Thursday, May 7, 2009

Goodbye

The semester is over...this blog will most likely die off with it. Farewell to you, my classmates and professor...many of which I will never encounter again. God's blessings on your endeavors.

Sunday, April 26, 2009

The Wonders of NyQuil

Earlier this week I came down with a cold. It sucked...big deal, I know. The worst part was not being able to get a good nights sleep after feeling miserable all day. Then I found my new best friends...the 'Quils...first names Day and Ny...they are so dependable. They always made me feel better. I made myself laugh though because I came to think of DayQuil as some type of energy formula. I thought, if I take DayQuil at night will it help me stay up late and get some work done? Likewise, I came to see NyQuil as some type of poison apple that as soon as I consumed it I would pass out. I made sure to have my contacts out, my pajamas on, and fully reclined before taking a dose. One night I took some NyQuil while sitting at my computer and I swear it made my legs fall asleep. I quickly scrambled up to my bed before the medicine took hold of my entire body. I don't think I understand how it works....but however it works, I'm likin' it.

-Carson

Done with School--Time to Work

"She's like a ticking clock."--Jason Bateman (Juno)

I have absolutely no plans for the future. Graduation is drawing ever nearer, and I have ... well (will have) a piece of paper that states my degree. Rest assured, I'm looking for work, but nothing ... and I mean nothing has given me any success. Scared Shitless is what it should say, but I haven't got time for that. Never do.

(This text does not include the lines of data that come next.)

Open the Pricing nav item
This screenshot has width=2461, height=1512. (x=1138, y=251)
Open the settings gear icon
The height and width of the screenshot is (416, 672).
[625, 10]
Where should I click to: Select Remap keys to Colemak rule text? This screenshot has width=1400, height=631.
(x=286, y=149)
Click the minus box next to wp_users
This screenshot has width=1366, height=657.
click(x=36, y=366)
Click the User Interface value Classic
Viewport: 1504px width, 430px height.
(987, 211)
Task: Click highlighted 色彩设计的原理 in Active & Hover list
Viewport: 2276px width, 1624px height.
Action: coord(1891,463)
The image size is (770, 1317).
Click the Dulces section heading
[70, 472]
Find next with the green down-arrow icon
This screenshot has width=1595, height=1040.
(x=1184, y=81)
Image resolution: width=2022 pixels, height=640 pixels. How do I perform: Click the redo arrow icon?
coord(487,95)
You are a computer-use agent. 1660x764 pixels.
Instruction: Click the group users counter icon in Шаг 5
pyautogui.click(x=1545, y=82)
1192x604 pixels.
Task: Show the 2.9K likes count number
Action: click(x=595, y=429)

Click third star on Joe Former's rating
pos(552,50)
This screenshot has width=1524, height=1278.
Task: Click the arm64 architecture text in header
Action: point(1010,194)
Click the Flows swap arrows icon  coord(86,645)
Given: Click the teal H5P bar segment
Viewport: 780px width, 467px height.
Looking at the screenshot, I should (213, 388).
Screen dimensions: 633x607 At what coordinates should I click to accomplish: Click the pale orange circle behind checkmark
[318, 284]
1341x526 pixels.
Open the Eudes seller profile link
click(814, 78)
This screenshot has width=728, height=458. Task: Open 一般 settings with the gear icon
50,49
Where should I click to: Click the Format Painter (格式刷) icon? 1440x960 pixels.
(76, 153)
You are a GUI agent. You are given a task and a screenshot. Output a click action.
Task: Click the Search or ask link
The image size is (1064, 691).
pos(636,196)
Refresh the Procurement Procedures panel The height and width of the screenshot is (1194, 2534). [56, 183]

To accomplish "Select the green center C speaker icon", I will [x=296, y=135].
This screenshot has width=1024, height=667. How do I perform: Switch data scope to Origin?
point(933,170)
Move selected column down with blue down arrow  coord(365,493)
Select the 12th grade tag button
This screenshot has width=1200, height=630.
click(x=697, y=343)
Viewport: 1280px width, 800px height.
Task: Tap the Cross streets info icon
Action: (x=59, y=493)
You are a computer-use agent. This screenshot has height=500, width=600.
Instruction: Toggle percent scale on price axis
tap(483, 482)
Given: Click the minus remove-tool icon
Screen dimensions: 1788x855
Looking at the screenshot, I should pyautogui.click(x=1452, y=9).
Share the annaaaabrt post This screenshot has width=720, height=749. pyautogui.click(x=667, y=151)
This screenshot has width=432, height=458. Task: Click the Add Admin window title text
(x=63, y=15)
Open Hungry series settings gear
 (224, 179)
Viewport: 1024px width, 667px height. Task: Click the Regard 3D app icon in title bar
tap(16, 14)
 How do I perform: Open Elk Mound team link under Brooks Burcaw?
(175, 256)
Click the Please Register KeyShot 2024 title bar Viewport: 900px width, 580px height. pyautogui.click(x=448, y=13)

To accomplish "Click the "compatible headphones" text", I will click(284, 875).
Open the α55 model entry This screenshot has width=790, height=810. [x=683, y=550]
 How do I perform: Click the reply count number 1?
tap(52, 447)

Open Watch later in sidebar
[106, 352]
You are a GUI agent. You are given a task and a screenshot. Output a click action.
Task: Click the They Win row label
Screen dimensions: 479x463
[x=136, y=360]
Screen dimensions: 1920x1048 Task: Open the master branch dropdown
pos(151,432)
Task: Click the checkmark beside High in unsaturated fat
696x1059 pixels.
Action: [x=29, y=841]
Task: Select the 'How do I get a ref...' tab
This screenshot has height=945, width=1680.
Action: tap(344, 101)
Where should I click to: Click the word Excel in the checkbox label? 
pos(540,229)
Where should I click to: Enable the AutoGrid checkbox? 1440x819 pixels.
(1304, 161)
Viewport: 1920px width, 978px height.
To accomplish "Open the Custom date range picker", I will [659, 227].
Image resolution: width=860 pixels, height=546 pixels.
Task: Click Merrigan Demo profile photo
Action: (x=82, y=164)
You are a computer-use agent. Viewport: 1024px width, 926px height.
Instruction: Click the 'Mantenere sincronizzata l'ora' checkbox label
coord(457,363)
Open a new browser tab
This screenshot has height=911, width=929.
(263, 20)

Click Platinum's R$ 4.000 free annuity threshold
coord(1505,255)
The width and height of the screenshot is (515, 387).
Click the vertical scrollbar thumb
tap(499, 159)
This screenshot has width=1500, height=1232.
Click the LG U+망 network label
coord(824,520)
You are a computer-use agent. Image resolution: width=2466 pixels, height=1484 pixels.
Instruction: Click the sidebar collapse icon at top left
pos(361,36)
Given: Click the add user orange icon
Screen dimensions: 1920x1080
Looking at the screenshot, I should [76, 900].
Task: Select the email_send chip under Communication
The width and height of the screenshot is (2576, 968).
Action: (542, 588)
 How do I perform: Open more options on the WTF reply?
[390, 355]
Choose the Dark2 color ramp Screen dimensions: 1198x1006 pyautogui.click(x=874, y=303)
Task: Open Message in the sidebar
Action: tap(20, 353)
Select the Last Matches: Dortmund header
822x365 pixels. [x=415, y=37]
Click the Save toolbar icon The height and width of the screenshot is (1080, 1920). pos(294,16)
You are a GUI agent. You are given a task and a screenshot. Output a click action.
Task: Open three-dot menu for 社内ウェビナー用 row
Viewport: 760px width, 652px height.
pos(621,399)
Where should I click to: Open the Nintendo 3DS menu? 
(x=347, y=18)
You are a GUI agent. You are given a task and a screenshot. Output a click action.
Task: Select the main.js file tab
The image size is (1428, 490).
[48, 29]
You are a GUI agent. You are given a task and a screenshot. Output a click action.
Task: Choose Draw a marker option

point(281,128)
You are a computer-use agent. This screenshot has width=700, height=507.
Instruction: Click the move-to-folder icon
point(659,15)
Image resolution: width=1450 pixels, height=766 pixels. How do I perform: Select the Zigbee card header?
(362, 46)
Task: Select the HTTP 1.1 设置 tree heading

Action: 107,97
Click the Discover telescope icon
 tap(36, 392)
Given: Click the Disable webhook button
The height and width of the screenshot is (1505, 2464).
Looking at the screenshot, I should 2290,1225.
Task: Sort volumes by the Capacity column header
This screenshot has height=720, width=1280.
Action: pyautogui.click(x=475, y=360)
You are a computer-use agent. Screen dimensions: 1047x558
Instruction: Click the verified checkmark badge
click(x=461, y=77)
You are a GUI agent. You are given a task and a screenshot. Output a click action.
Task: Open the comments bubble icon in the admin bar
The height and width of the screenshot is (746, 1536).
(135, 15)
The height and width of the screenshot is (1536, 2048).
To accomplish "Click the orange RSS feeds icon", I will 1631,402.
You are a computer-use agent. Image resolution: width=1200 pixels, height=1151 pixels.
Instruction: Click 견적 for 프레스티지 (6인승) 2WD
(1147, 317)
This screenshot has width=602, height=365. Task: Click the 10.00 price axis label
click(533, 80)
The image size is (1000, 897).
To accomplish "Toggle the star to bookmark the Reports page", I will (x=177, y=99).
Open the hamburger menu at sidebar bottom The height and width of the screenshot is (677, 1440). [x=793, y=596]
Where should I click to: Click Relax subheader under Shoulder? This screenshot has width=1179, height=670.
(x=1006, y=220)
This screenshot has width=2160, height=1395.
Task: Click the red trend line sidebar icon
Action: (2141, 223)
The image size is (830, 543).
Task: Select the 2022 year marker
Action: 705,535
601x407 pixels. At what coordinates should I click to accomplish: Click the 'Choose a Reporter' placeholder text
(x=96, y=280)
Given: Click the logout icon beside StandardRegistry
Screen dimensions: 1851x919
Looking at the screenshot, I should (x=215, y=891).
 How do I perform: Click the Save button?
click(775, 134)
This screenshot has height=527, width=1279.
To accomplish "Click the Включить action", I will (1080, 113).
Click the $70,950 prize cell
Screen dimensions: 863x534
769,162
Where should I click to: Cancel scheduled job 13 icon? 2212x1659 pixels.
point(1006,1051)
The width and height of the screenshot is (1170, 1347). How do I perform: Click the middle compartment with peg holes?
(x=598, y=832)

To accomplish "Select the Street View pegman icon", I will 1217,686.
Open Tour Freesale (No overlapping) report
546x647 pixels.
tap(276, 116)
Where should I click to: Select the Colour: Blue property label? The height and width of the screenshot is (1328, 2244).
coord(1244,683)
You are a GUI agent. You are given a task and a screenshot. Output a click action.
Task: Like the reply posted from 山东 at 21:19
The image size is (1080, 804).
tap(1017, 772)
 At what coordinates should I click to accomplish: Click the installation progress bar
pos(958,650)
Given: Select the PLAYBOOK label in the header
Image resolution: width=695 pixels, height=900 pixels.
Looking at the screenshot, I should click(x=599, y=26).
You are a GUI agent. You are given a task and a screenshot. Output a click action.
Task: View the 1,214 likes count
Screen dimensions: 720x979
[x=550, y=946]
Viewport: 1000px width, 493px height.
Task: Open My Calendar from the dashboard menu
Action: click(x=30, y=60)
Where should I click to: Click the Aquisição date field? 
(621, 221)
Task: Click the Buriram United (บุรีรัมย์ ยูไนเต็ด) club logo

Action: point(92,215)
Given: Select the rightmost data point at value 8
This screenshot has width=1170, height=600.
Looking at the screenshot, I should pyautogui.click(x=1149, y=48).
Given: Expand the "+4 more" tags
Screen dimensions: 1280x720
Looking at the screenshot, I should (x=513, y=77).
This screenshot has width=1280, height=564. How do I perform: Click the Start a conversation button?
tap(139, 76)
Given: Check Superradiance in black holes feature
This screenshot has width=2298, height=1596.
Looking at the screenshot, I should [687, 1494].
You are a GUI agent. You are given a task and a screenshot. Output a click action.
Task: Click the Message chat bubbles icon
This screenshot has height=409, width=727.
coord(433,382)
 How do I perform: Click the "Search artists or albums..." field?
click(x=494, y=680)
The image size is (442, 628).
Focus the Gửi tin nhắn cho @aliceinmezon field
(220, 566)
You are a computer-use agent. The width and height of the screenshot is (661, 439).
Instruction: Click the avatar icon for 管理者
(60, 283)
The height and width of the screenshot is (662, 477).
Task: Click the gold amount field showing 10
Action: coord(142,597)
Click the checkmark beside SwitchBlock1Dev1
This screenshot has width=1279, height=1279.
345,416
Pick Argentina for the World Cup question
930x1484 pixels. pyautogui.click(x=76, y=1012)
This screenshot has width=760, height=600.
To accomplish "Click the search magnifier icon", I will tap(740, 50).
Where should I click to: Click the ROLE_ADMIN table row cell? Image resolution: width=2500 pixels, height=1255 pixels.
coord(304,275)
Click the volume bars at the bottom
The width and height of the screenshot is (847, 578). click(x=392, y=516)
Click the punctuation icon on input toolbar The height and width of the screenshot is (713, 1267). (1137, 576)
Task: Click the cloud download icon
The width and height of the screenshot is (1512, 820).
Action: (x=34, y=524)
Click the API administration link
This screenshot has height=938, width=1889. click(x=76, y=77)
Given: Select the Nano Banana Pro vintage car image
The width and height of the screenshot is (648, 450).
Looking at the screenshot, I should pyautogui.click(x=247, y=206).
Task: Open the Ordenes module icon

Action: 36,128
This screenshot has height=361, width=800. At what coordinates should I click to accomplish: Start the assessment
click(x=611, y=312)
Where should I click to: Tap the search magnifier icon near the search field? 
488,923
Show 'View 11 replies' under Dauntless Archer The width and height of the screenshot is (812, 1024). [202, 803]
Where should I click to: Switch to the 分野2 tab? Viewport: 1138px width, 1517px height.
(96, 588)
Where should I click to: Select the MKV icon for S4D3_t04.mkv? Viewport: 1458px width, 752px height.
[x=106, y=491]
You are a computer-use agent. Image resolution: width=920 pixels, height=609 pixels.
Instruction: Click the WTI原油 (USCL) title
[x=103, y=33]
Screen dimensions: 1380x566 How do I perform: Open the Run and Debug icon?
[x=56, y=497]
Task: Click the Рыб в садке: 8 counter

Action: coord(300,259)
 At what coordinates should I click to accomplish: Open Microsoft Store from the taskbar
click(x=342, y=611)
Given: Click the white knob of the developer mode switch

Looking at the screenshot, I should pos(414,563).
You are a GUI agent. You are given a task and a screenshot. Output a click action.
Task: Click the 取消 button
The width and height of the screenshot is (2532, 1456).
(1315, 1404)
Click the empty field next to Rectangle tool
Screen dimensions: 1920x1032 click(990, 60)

In fact, the scared part of me has never been allowed out. It settles next to the stressed, nervous, anxious and panicked. My Dad has been the cause of that. It's not bad; in fact, if he hadn't have been there pushing me, I would've fallen and not made it as far as I am today.
We talked about a week ago, where he "panicked for" me. Somebody has to do it, right?

Oh, I'm plenty worried, but I also have the assurance that God will be there for me. I'm not trying to be "churchy," but on the whole knowing that He has my back helps.

-Becca

The 'good ol' days'

So last week Concordia's Wind Ensemble had a concert. And it was very good. They even played the Pirates of the Caribbean theme... which was very well done. But it brought me back to the thoughts I have about 'the good ol' days' and how people wish they would come back.
Why do we make pirates of the days of old seem so cool? Honestly, I would never want to be one. To be on a ship for months without end. And then to have lice and fleas. Of course, depending on how long one was out at sea, scurvey would probably affect you. And then you have to have these dangerous fights, where if you get shot in the leg, it's likely it will get infected with gangrene and have to be cut off - without anesthesia, only a bullet to bite on and a little whiskey to pull you through.
And what about the pirates we have now? We're not applauding their actions because they're pirates, trying to bring back the good times of pillaging on the high seas. In fact, we worry for the hostages and their families. That's the exact same thing that people felt back when. So why would anyone want to say, "I'd love to be a pirate" ?
And then there's people who say they'd love to have lived in the 18th or 19th century. Sure, it would be nice to go to those fancy balls. But would that really be worth the likelihood of dying of cholera or scarlet fever or smallpox? Or, for women, the high probability of dying during childbirth? How about if you got sick, even with just a short-term flu? You would get a nice session of bloodletting with leeches. And personally, as a female, I would hate that all I could do is sit around and sew, gossip, and wear a corset that is rearranging the organs in my abdomen and not allowing me to breathe.
I'm sure there were interesting things in the past. But you could never make me live there. I'm sure the future might be better, too, and people from the future will not understand how we lived the way we do. But I prefer now, the 21st century. Not everything is perfect, but it's better than before. I'll just read about the past, enjoy the present, and take in the future day by day.
~Jessica

Birthday

As you go through another year of life, do your really gain any more experience or knowledge based on age alone?

As I turn 20, will I experience some monumental event that will make me more mature or wise?

Can our age determine our youth or our wisdom?

It makes me wonder if age really is "nothing but a number." Maybe we should count age on experiences rather than by years.

---Austin B.

Sister

I never have had a sister, and honestly never wanted one. With three older brothers I must have liked being the only girl. Even when I wanted a younger sibling, I always wanted it to be a boy. I'm not sure I understood (-stand) the sister-sister bond. Brother-brother I get from watching mine interact, and sister-brother I know even more intimately. But sister-sister I am only aquainted with. I think, however, and this may be too bold of me, that I am beginning to understand it more through my own relationships with my friends. I have friends close enough that I never worry about losing the relationship, even when fighting and arguing. Even when I want to hit them for being so irritating, I love them. Sisters may think I'm off the mark. Maybe being sisters is completely different. I wouldn't know.